Gustuff Android malware from Russia with love.
Group-IB, a cybersecurity firm, has discovered a new breed of Trojan horse malware called Gustuff, which specifically targets Android phones to steal banking credentials and digital assets of users. The malware targets customers of cryptocurrency exchanges and mainstream international banks.
As per the analysis of Group-IB, the malware is equipped with a unique, automated function that can distribute mass infections to earn maximum profit for the attackers. This malware has been around for one year but this is the very first time that this malware has been identified and evaluated by a cybersecurity firm.
Unsurprisingly, cybercriminals are trying to use Gustuff at the best of their ability. In the past one year during which the malware has been active, it has been updated repeatedly and has now become quite s a sophisticated piece of malware in terms of attack tactics, features, and capabilities. It has now become quite similar to notorious malware like LokiBot, Exobot, Anubis, Red Alert, and BankBot, etc.

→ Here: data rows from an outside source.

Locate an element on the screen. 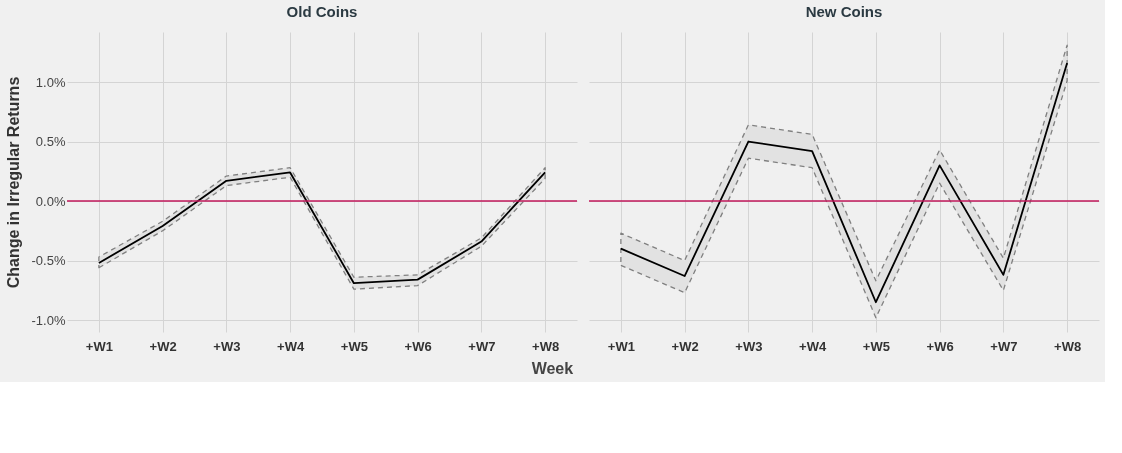 This screenshot has width=1122, height=453. y-tick-label: 0.5% is located at coordinates (50, 142).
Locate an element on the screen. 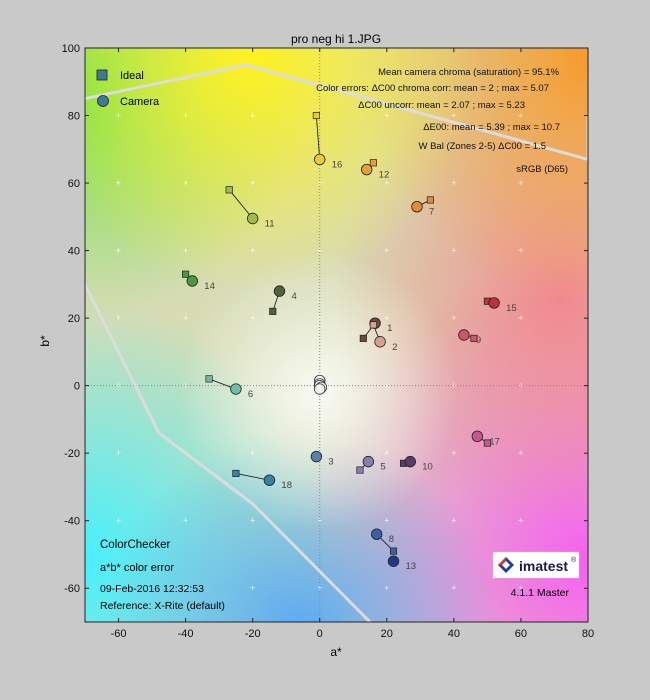 This screenshot has width=650, height=700. patch-label: 10 is located at coordinates (428, 468).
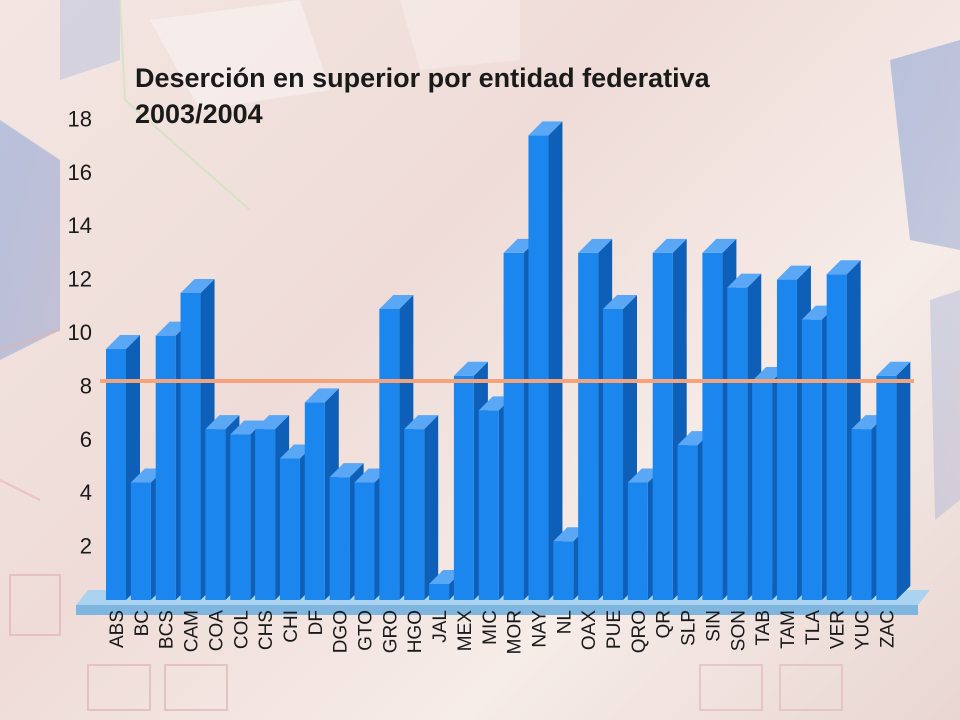 This screenshot has width=960, height=720. I want to click on x-tick-label: DF, so click(316, 622).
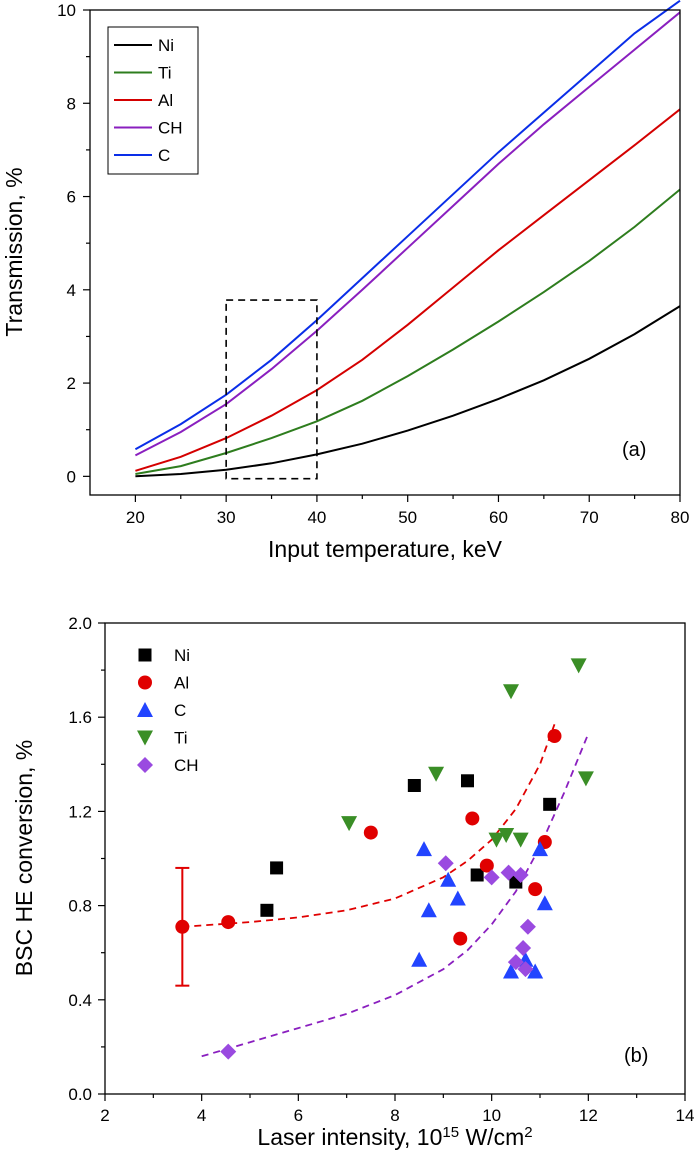 This screenshot has width=700, height=1169. I want to click on a-y-tick-label: 6, so click(72, 198).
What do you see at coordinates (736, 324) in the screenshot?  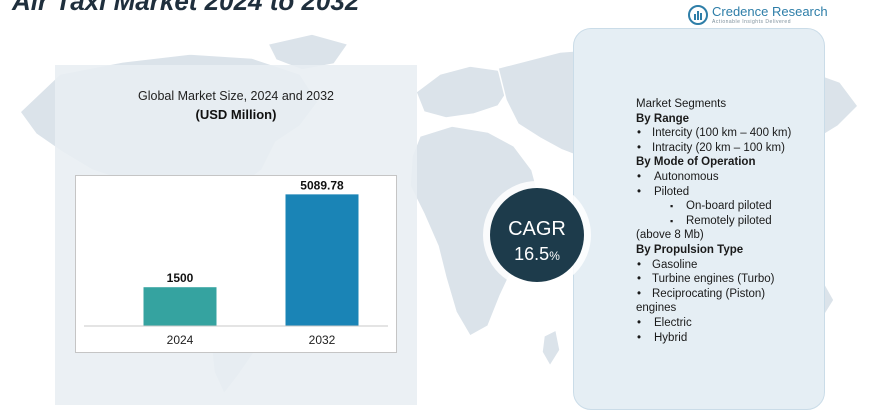 I see `segment-item: Electric` at bounding box center [736, 324].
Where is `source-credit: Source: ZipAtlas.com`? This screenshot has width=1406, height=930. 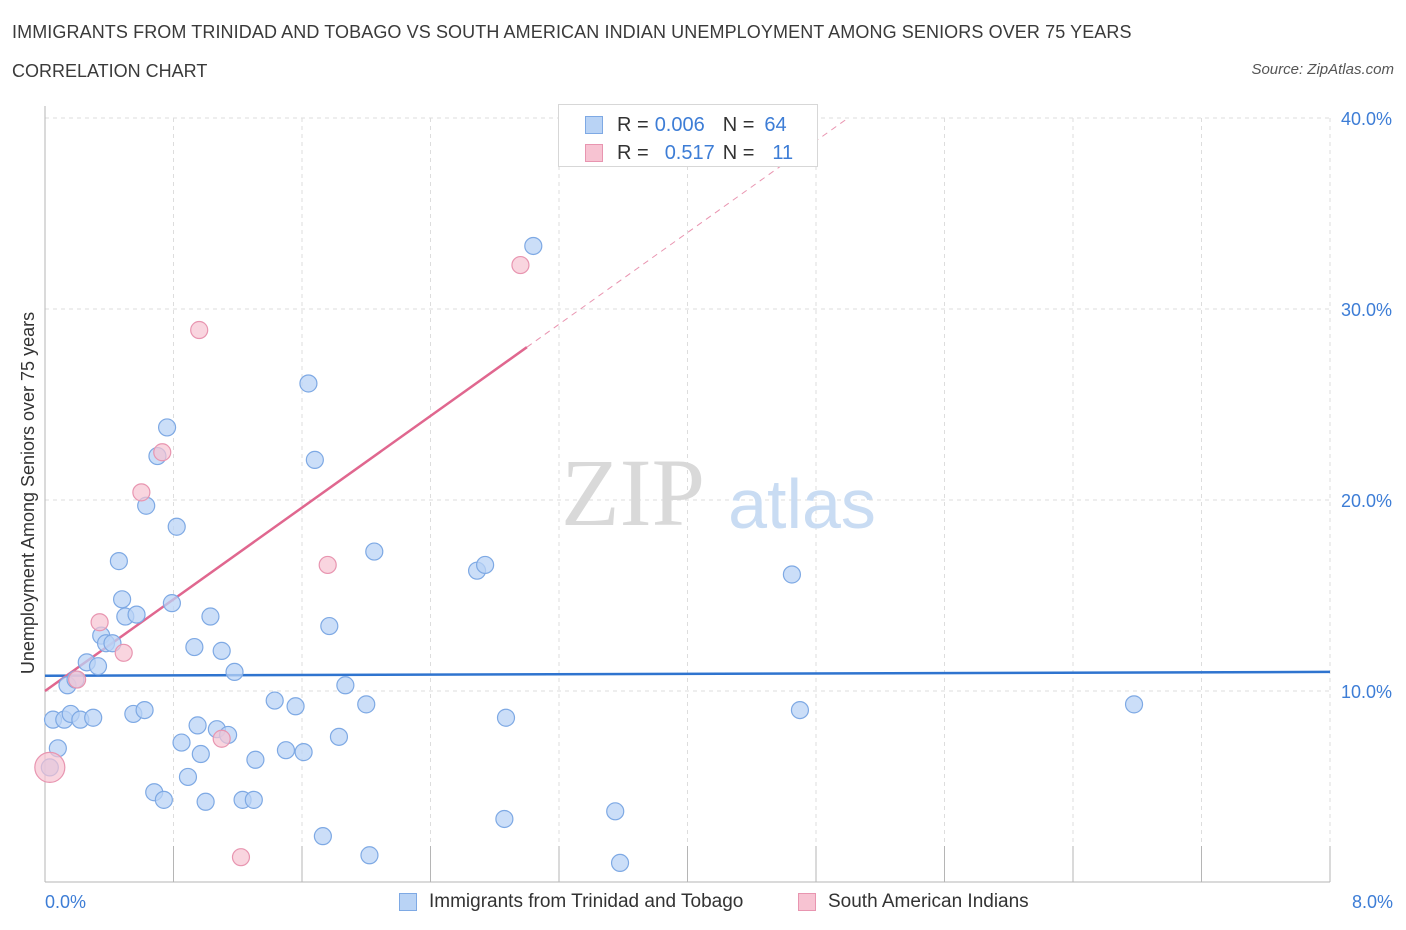
source-credit: Source: ZipAtlas.com is located at coordinates (1322, 70).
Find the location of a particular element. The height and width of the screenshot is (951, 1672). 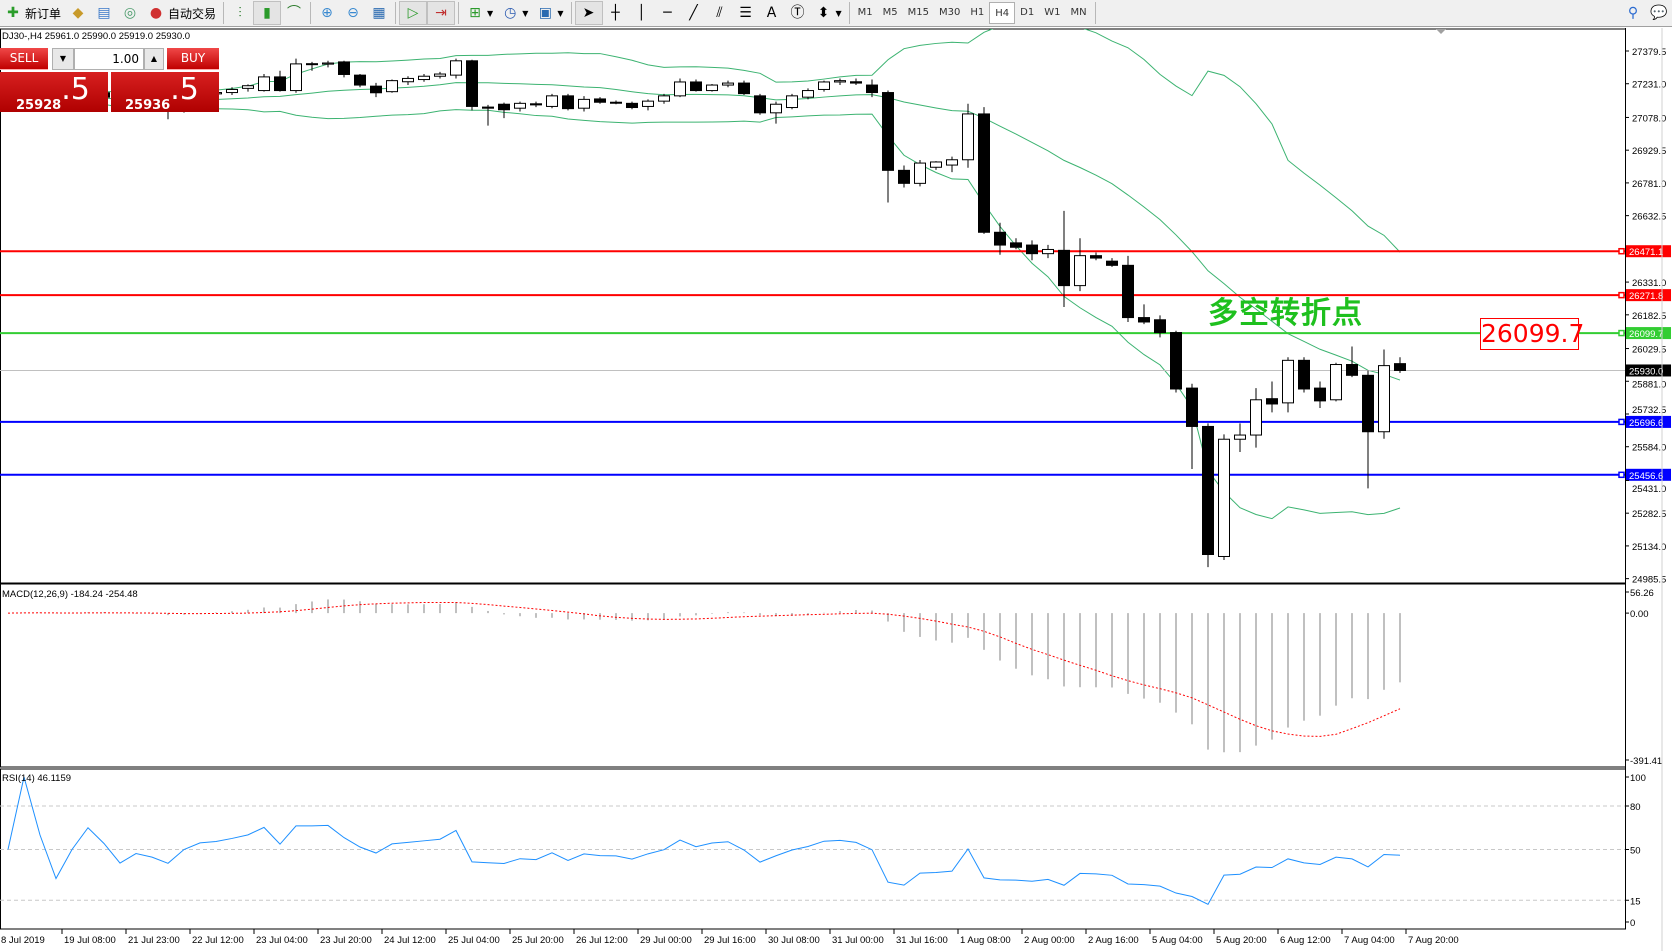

Group-IB explained that Gustuff is capable of phishing as well as automate the transactions of more than 100 banking apps including TD Bank, Bank of America, Bank of Scotland, Wells Fargo, PNC Bank, and Capital One and around 32 cryptocurrency apps, for instance, Coinbase, Bitcoin Wallet, and BitPay. Furthermore, the Trojan can extract Android payment and messaging apps credentials including Western Union, PayPal, eBay, Skype, WhatsApp, Walmart, Revoult, and Gett Taxi.
To target victims, Gustuff uses social engineering tactics for luring them into providing access to the Android Accessibility service. This service is created for disabled users and serves as a helpful tool to automate a variety of UI interactions. It can also tap the screen on behalf of the user. However, such a harmless service is exploited by a majority of Android banking malware to acquire admin rights and displaying fake login pages.
But the way Gustuff exploits this service is entirely different because contains web fakes to imitate the apps for accessing sensitive data like login credentials. It contains web fakes for 27 apps in the US, 8 in India, 16 in Poland, 9 in Germany, and 10 in Australia while all the leading banks’ customers are targeted through these web fakes.
Moreover, the malware uses SMS messages containing URLs that load infected Android package kit documents and when an Android phone is attacked the Trojan is automatically launched from a remote server. To ensure speedy extraction of money, the attackers have designed Automatic Transfer Systems that autofills legit app fields with data related to the attackers.
In a detailed report, Group-IB explained the workings and evasion tactics of the malware:
“Using the Accessibility Service mechanism means that the Trojan is able to bypass security measures used by banks to protect against the older generation of mobile Trojans and changes to Google’s security policy introduced in new versions of the Android OS. Moreover, Gustuff knows how to turn off Google Protect; according to the Trojan’s developer, this feature works in 70 percent of cases.”
The malware also sends the information acquired from the infected device to a C&C server. It sends “reading/sending SMS messages, sending USSD requests, launching SOCKS5 Proxy, following links, transferring files (including document scans, screenshots, photos) to the C&C server, and resetting the device to factory settings.”
The malware is available for lease at $800 per month. Group-IB claims that the malware is the creation of a Russian-speaking hacker Bestoffer and is specifically designed to target international markets.
The firm’s analysts also noted that although this Trojan was created by a Russian-speaking cybercriminal named “Bestoffer,” it operates exclusively with international markets. Organizations are asked to use signature-based detection methods to ensure optimal protection of their customers from the malware.